What you can build right now
Teams are already using Sonnet 4.5 with Claude Code to ship features end-to-end, migrate frameworks, and patch vulnerabilities before exploitation. The Claude Agent SDK (the same building blocks that power Claude Code) lets you create your own agents with permissions, memory, and tool access tuned to your workflows. If you’re not ready for agents, start smaller: PR review copilots, test generators, and refactor assistants that run under checkpoints provide immediate, low-risk wins.
Pricing and access
Sonnet 4.5 is available on claude.ai (apps) and via Claude API, with partner access on Bedrock and Vertex AI for managed enterprise deployments. Anthropic lists per-token pricing comparable to Sonnet 4 and supports prompt caching and batch processing to control costs at scale. The VS Code extension is free during beta; terminal updates ship as part of Claude Code’s regular releases.

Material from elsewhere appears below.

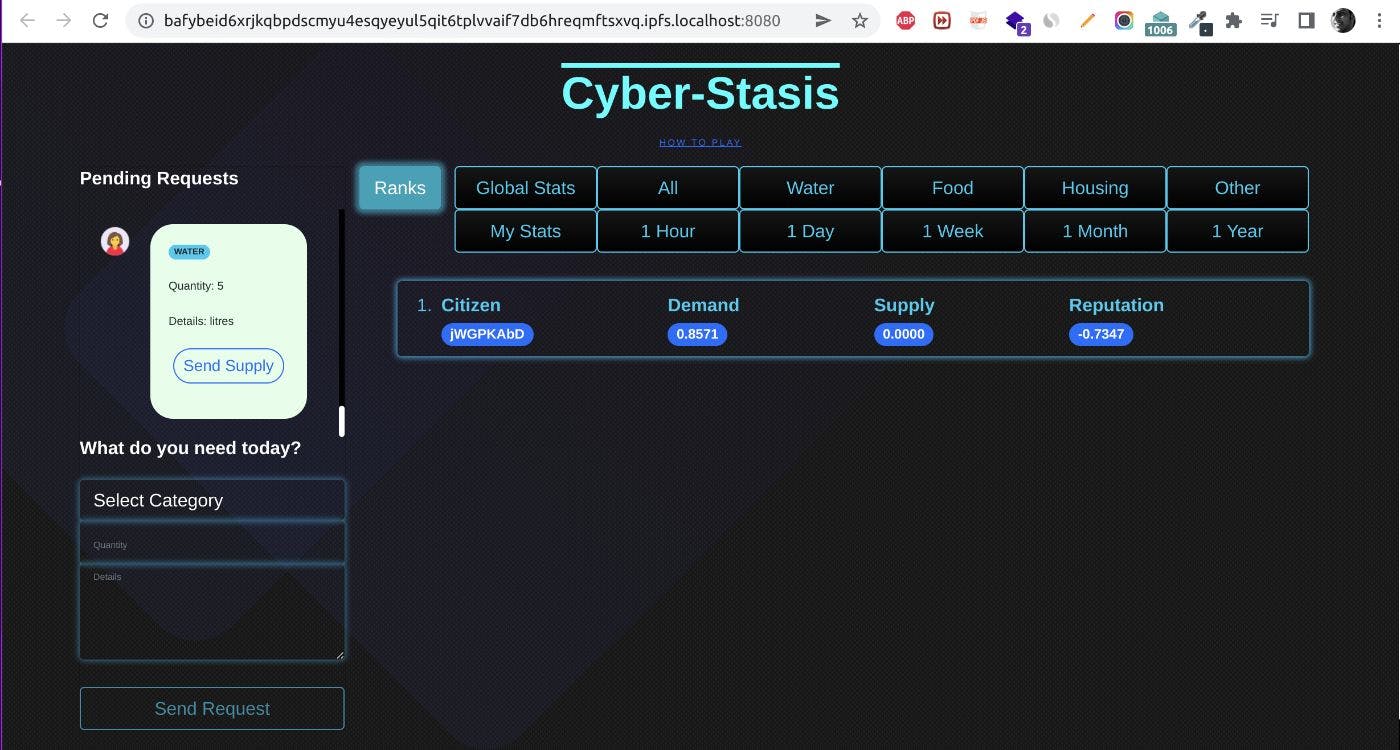Click the send arrow in the address bar
This screenshot has height=750, width=1400.
[823, 20]
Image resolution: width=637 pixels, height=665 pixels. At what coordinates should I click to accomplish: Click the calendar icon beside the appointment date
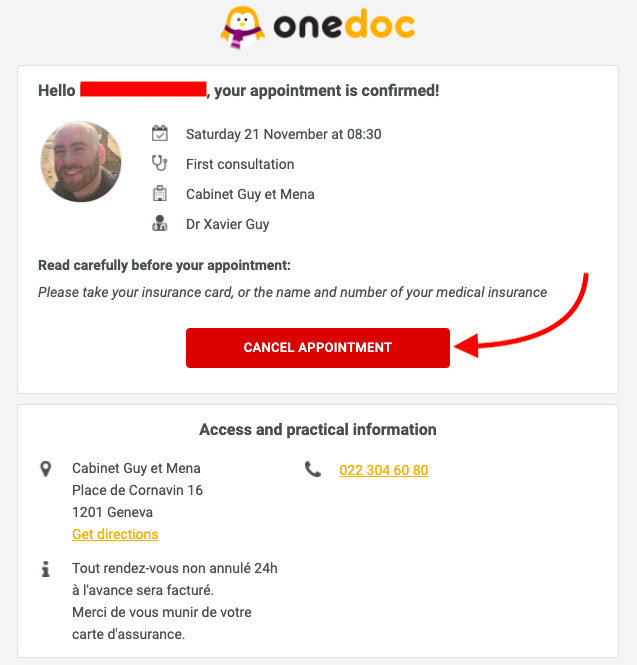(x=160, y=133)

Limitations and what to watch
Even with stronger planning, agents still need guardrails: permission prompts, code owners, CI gates, and human review save you from silent drift. Very large repos, flaky tests, or ambiguous specs can still derail autonomy—expect to invest in project scaffolds and eval suites that keep agents honest. Over the next weeks, watch for region expansions on cloud marketplaces, SDK tutorials for subagents, and case studies measuring cost-per-merged-PR rather than toy benchmarks.
Bottom line
Claude Sonnet 4.5 plus the new Claude Code stack makes long-running, reversible, and inspectable autonomy feel practical, not experimental. If you’ve been waiting for an agent that plans, edits, tests, and recovers without constant hand-holding—while staying inside your dev tools—this is the strongest, most production-minded release Anthropic has shipped yet.